Take Trojan Asteroids:
Jupiter trojan - Wikipedia
Trojan Asteroids Are in a Class of Their Own - Sky & Telescope
'We' are just starting to get the tools 'we' need to study Trojan Asteroids.
Edit 1.1: No they did not.
Haumea was not discovered until 2004
Haumea - Wikipedia. Charon was not discovered until 1978
Charon (moon) - Wikipedia.
The tools of 1950 were incredibly primitive by today's standards. Think of glass plates as sensors vs today's ccd/cmos sensors.
Yes they did. Technically.
(I don't like laughing at earlier eras so-called "primitivity"; more often than not it's just amazing how much they did with what they had)

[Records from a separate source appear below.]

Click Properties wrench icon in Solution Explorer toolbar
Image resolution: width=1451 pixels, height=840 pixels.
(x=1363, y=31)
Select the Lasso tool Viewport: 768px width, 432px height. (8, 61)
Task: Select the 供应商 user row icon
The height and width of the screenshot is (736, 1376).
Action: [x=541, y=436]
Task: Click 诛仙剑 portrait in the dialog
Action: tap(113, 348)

The earliest precovery date for Haumea is 1954, and 1955 for Makemake.
Bur there is more to discovering something than threshold sensitivity.
Even in 1930, Clyde Tombaugh's telescope was good enough to see two objects beyond Neptune: Pluto and Makemake.
However, Makemake was at the time in a position near the Milky Way. The density of background stars would have made Makemake very hard to discern against the clutter.
In the streetlight metaphor, it's like not looking in a spot because there are too many lamps!
This metaphor can be extended further though.
Each streetlight can represent the theoretical framework or mood of a period. People then move on to the next streetlight when new ideas arrive.
Here, Percival Lowell is someone stubbornly continuing to dwell under a light, when mainstream astronomers have already moved on to the next lamp down the street.
His paradigm was 19th century, hoping to detect Planet X the same way Uranus and Neptune were detected. Or how perturbations of Mercury's orbit led to suppositions of an inner planet closer to the Sun ("Vulcan").
But as the 20th century went on, new theories like relativity explained Mercury's orbital discrepancies, and made things like the Vulcan hypothesis superfluous.
It's only because Lowell was a fringe theorist (remember he was the biggest "Mars canals" proponent) that bequested his fortune after his death in 1916 that there was any effort in finding Planet X.
Without the private money of a left behind eccentric, Pluto would not have been discovered until decades later. (maybe the 50s or 60s at the earliest, almost certainly by the 90s at the latest)
I guess it's an example of how you still can get good experimental results from bad theories and hypotheses. You might find something interesting under the wrong streetlight, even if it's not the keys you are looking for.